One thing was clear after President Obama’s not-so-interesting fifth State of the Union address: He is gearing up to borrow and take more from working- and middle-class people.
Meanwhile, on Long Island, things are unclear as voters in the 3rd Congressional District gear up for a fight. This is a seat that will be vacated by longtime Rep. Carolyn McCarthy. Historically, the district was a Republican stronghold, but in recent years it has shifted, and now has a Democratic advantage. Kathleen Rice, Nassau County’s district attorney, has announced her candidacy on the Democratic side. While Republicans have yet to choose a candidate, she will be a formidable one, and it will be a race to watch.
In Washington, the Federal Reserve is beginning to ease away from the Quantitative Easing program that protected Americans by easing interest rates. As programs like this are phased out, Obama and other leaders in Washington are going to have to find new ways to finance — and slash — the government’s rising debt.
As such, the president announced his plan to create a 401(k) plan for workers who currently do not have one. The program, “myRA,” was described by Obama as a “new savings bond that encourages folks to build a nest egg. MyRA guarantees a decent return with no risk of losing what you put in.”
The next day, Obama signed a presidential memo that directed the Treasury Department to create the government-backed retirement accounts. They will target millions of low- and middle-income Americans who currently do not have access to employer-sponsored retirement plans.
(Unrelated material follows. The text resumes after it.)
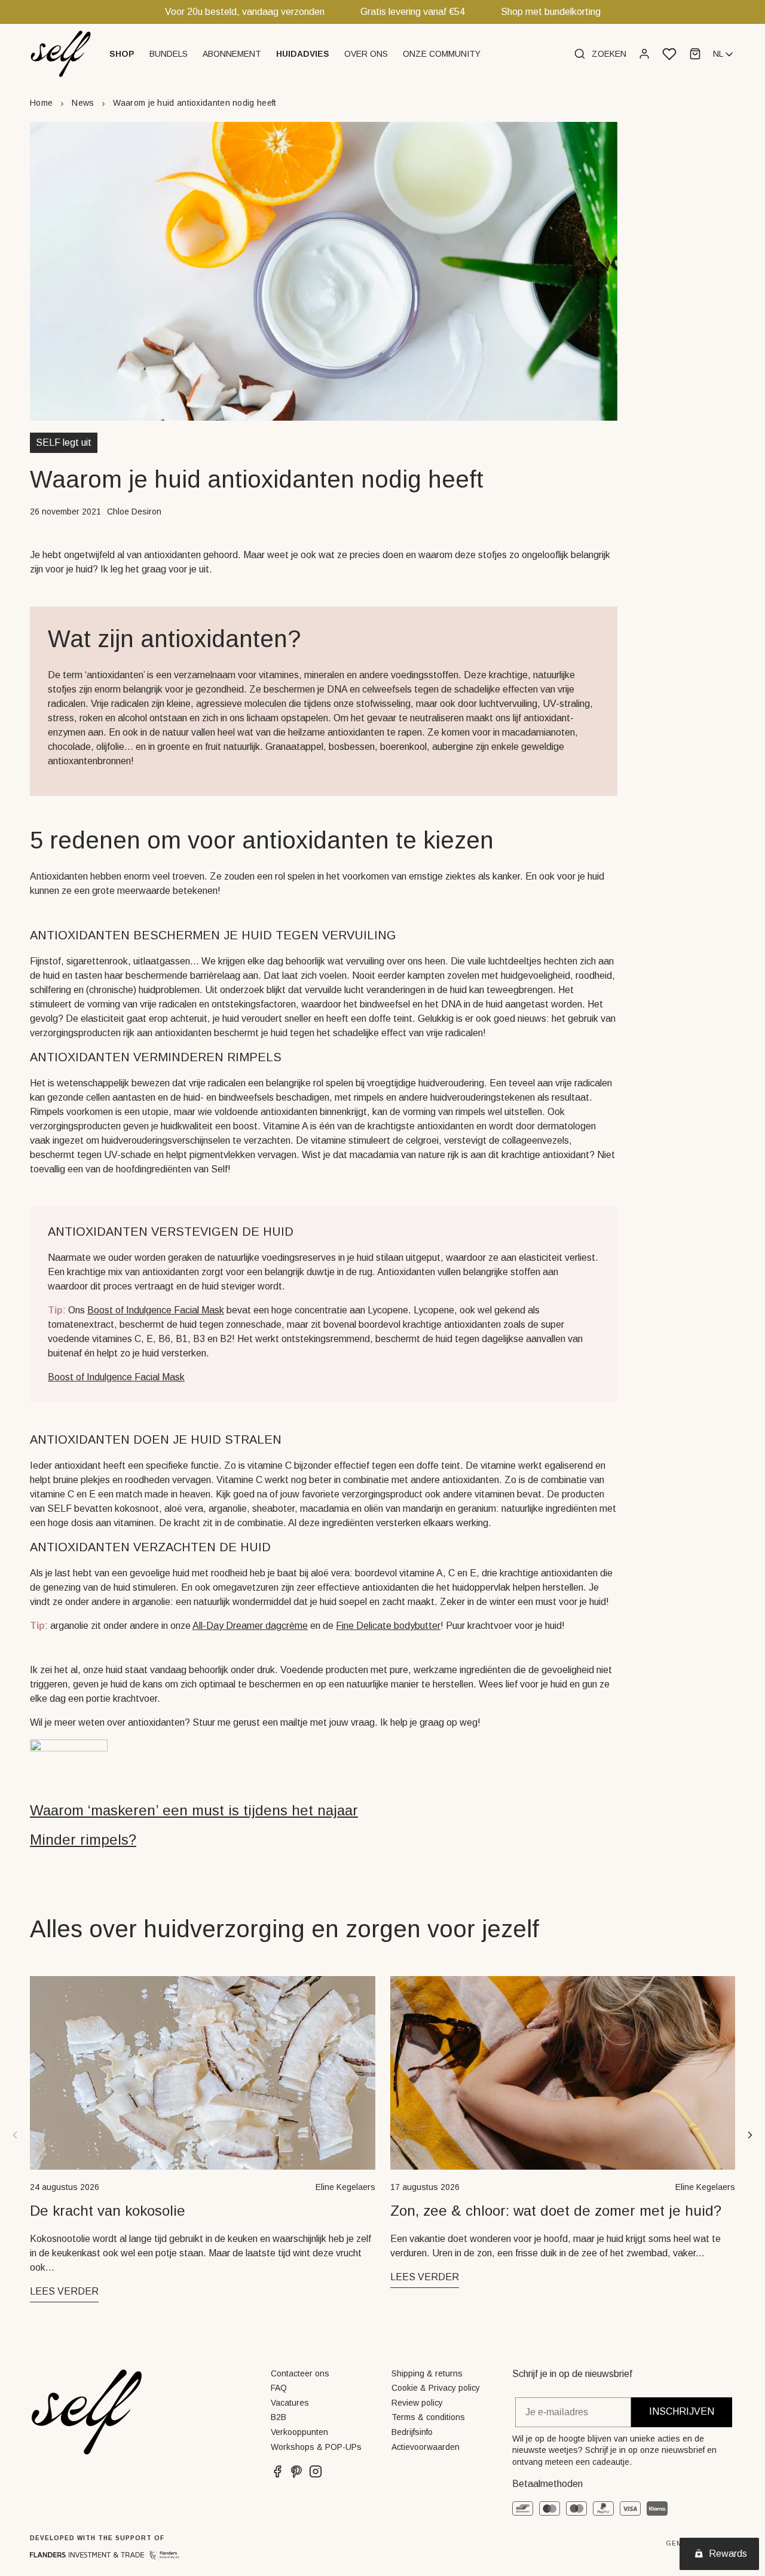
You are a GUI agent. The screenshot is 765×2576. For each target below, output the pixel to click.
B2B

All workers may invest in the accounts, including those wishing to complement already existing 401(k)s as long as their household income is below $191,000 per year. Participants can save up to $15,000, or for a maximum of 30 years, in their accounts before transferring their balance to a private-sector Roth IRA.
The accounts will function as Roth IRAs. However, unlike Roth IRAs, which can be invested freely, myRA accounts will be invested solely in government savings bonds. The U.S. government will back them, and the president has guaranteed that savers can never lose their principal investment. There will be no fees or administrative expenses.